| WRITTEN INSTRUCTION |
Return each line of the items below in which the word "width" appears.

| PROVIDED DATA |
|---|
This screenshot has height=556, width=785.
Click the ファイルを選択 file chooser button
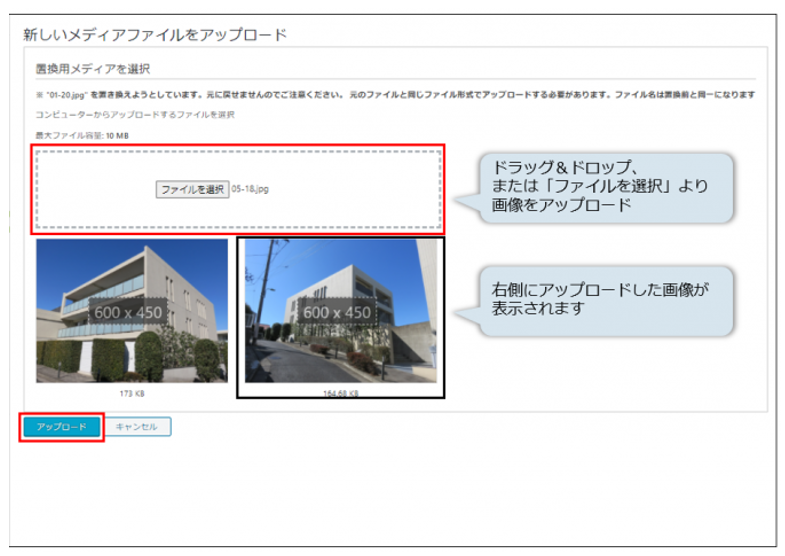click(192, 189)
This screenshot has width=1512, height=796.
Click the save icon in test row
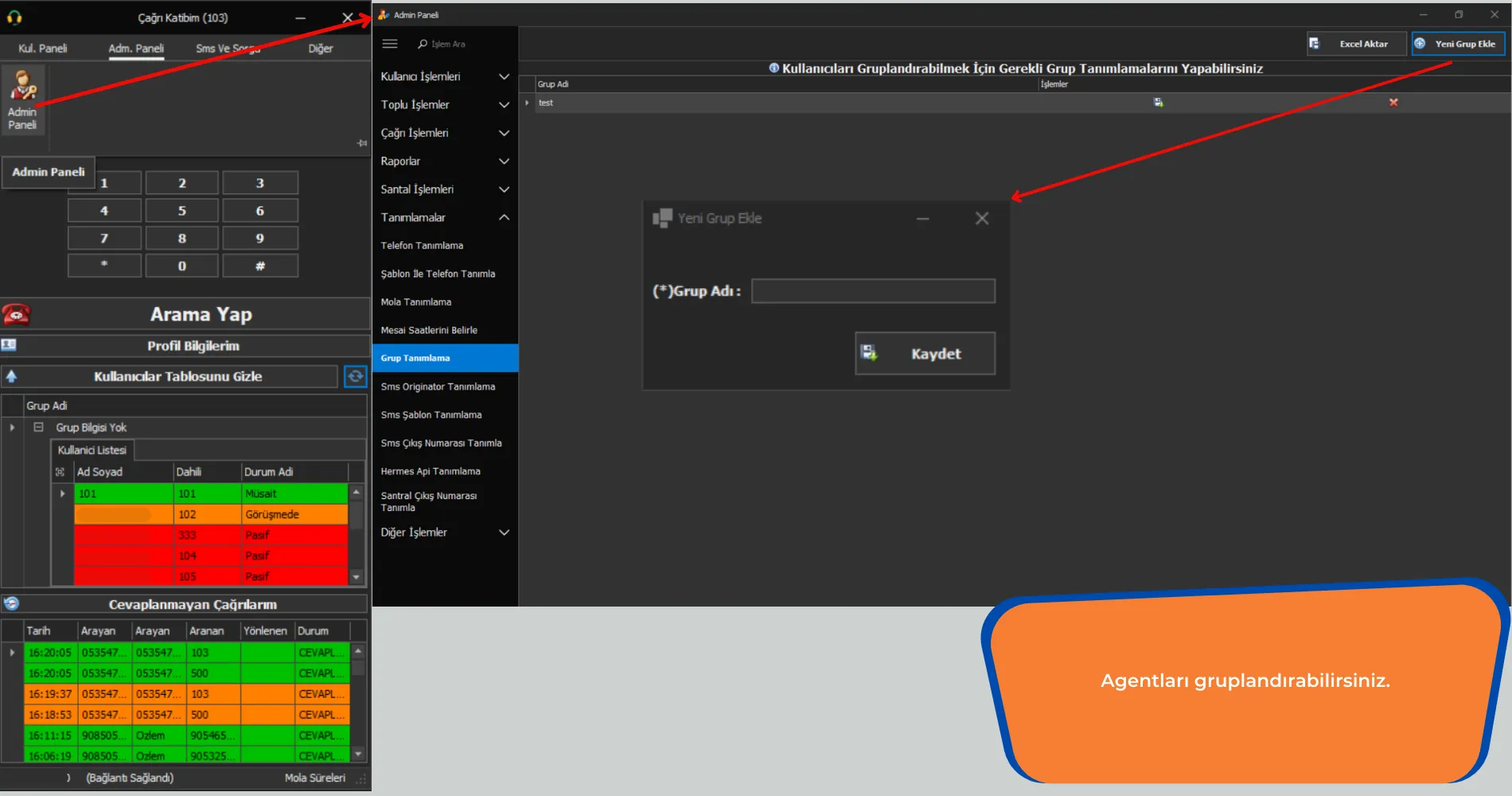click(x=1158, y=103)
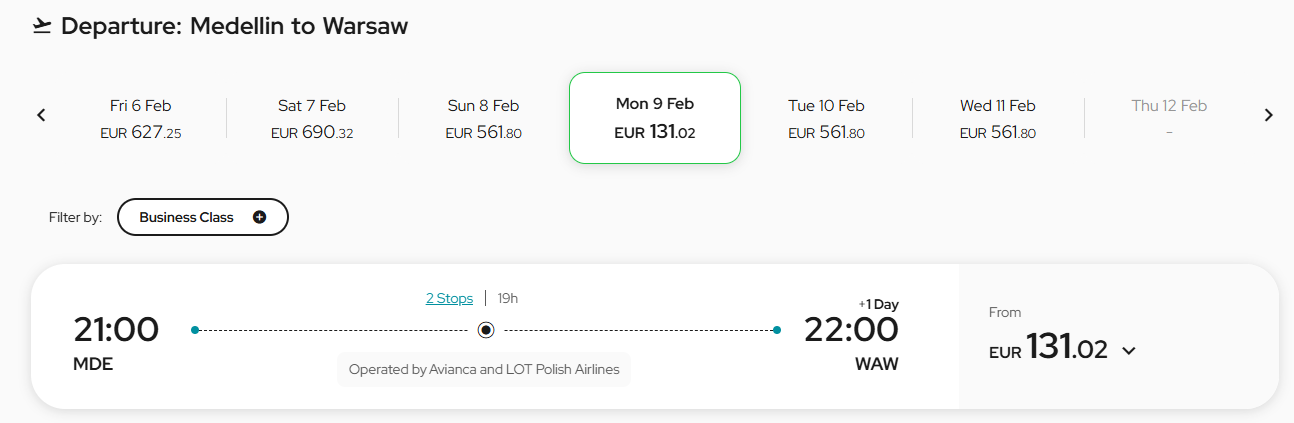Expand the EUR 131.02 fare chevron
1294x423 pixels.
pyautogui.click(x=1129, y=351)
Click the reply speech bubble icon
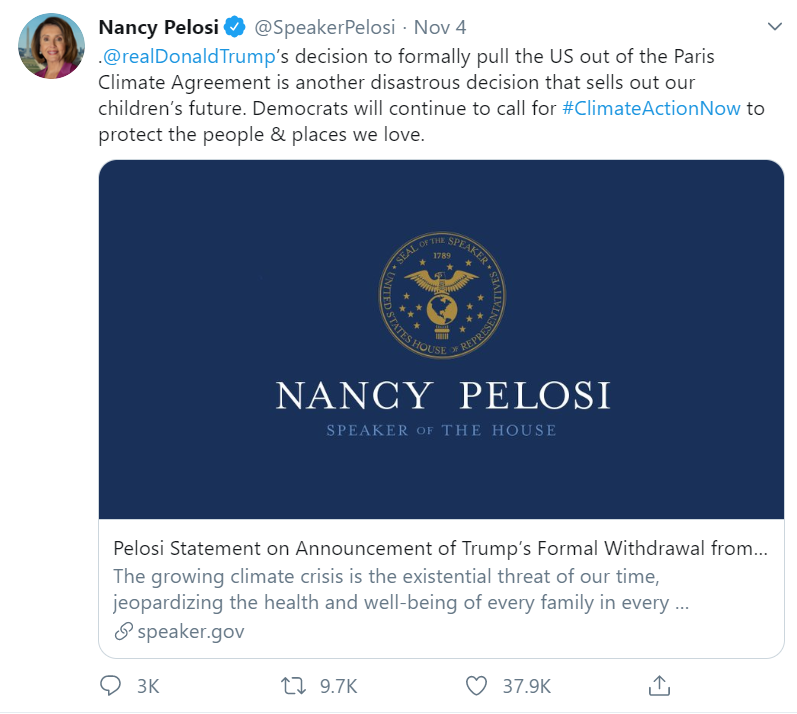Screen dimensions: 797x714 (x=110, y=686)

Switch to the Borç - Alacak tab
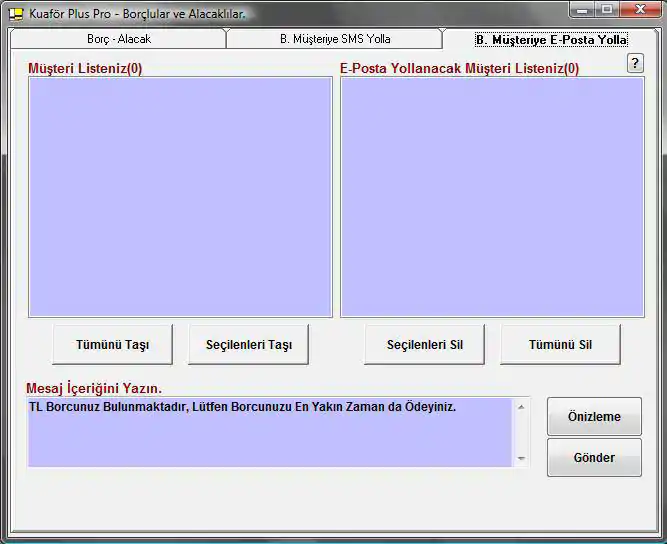click(118, 39)

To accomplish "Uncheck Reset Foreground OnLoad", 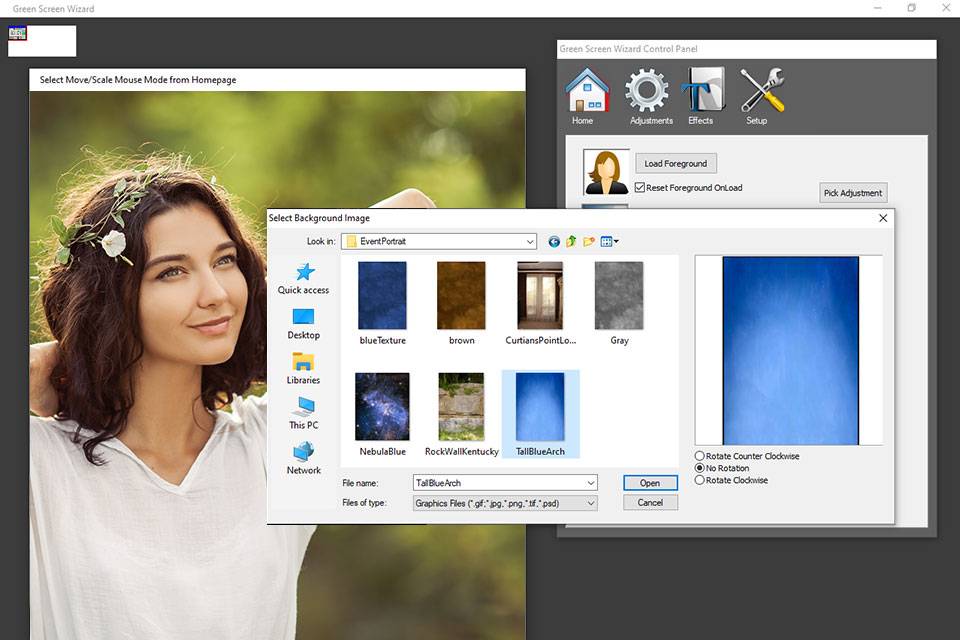I will [x=640, y=187].
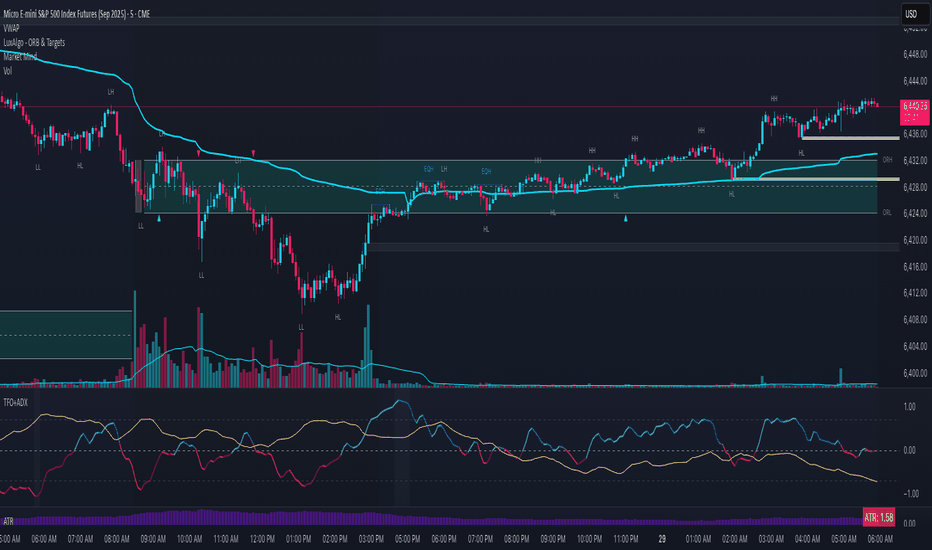Click the 6,448.00 price axis label
This screenshot has width=932, height=550.
[915, 54]
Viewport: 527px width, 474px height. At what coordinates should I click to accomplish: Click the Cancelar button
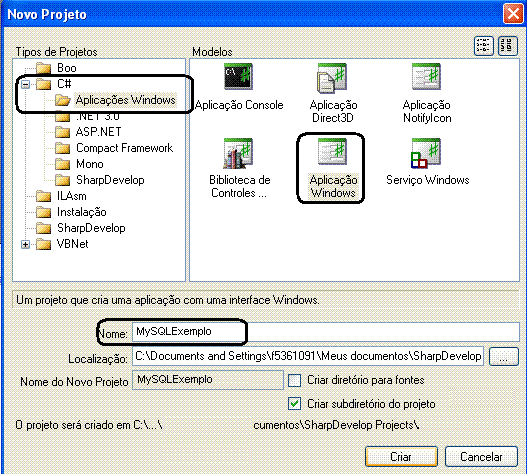coord(481,457)
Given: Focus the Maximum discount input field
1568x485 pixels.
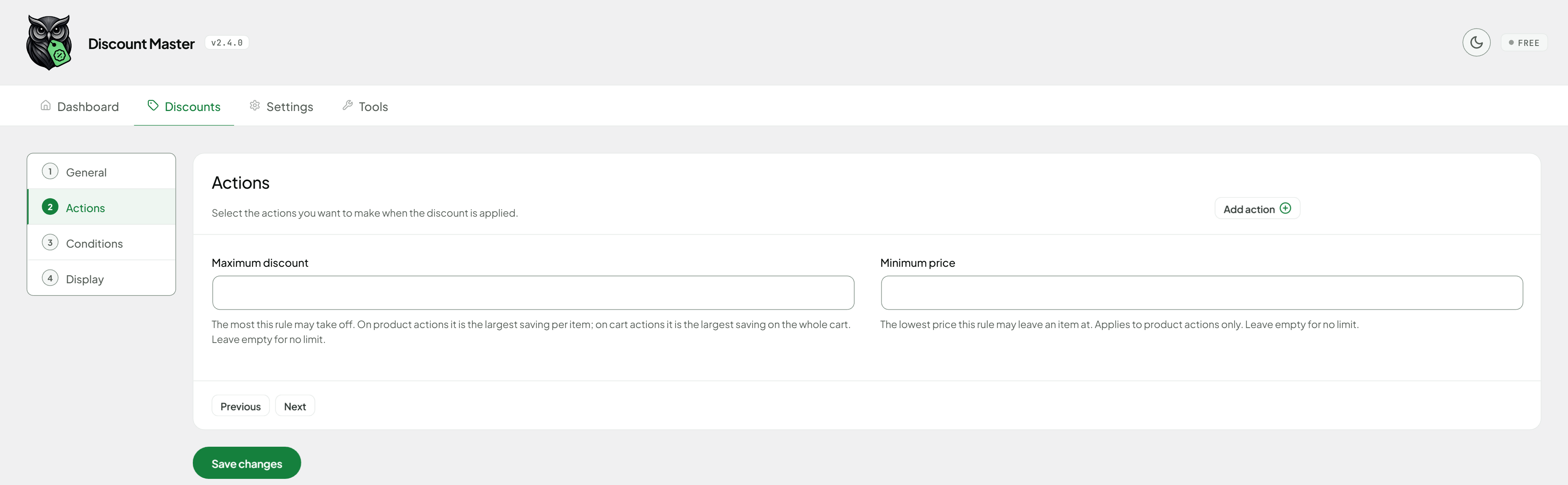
|---|
| WRITTEN REPLY |
This screenshot has height=556, width=785.
This screenshot has width=1512, height=796.
This screenshot has width=932, height=550.
Viewport: 527px width, 474px height. At what coordinates should I click to accomplish: Click the Cancelar button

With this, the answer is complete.